Geçmişte kalan bir dostu, bir aşkı, bir yaşamın yad etmek, gelecekte edinebileceğimiz bir dostluğun, bir aşkın, bir yaşamın verdiği aynı hissi vermiyor. Geçmişte bir belirsizlik olmadığı için güven, sevgi, huzur kokuyor anılarımız. Oysa gelecek gözümü korkutuyor genellikle. “Yorulmamayı mı yoksa unutmamayı mı tercih edersiniz ?” sorusu aslında geçmişi mi geleceği mi istiyorsunuzdur. Şu anda verdiğimiz kararlar, attığımız her adım bize farklı bir gelecek oluşturuyor. Oysa geçmişimiz öyle mi?

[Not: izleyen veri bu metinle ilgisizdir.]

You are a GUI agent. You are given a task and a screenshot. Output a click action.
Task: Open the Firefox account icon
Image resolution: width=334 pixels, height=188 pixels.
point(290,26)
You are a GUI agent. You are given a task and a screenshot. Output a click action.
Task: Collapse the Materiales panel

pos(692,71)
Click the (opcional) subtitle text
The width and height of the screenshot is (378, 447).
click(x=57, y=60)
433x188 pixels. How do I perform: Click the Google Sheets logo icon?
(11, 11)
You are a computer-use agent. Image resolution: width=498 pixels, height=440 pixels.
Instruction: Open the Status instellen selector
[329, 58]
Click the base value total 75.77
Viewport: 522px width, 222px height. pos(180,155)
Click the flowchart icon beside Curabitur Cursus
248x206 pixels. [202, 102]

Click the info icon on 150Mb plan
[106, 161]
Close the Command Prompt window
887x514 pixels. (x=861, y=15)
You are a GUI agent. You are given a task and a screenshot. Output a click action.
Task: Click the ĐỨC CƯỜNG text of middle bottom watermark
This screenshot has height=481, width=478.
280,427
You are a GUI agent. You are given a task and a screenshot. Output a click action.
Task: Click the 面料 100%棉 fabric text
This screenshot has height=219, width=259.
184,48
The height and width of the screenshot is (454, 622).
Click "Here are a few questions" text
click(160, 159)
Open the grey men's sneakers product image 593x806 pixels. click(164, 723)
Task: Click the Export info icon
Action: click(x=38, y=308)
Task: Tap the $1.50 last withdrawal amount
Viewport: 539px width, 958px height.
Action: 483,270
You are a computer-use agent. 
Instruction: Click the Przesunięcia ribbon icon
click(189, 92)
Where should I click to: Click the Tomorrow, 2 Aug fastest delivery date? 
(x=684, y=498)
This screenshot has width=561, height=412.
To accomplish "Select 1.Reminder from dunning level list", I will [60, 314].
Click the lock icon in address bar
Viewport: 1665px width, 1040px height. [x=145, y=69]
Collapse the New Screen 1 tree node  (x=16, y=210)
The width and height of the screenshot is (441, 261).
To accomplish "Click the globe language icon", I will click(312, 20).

Şimdiye kadar hep genel anlamıyla bahsettiğim seçeneklerin bir de kişisel yanları var. Hayatımı bir gün daha yaşamaya değer kılan anılarım var. Örnek vermek gerekirse Beştepe Koleji’nde liseye başlamam gereken günde Bakü’de geçirdiğim günü asla ve asla unutmak istemem. Birkaç kez gittiğim ve çok fazla gezmekten dolayı avucumun içi gibi öğrendiğim Bakü’nün her köşesinde benim için ayrı bir anı var. Şehri gezerken yorulmaktan korkmam ama unutmaktan çok korkarım.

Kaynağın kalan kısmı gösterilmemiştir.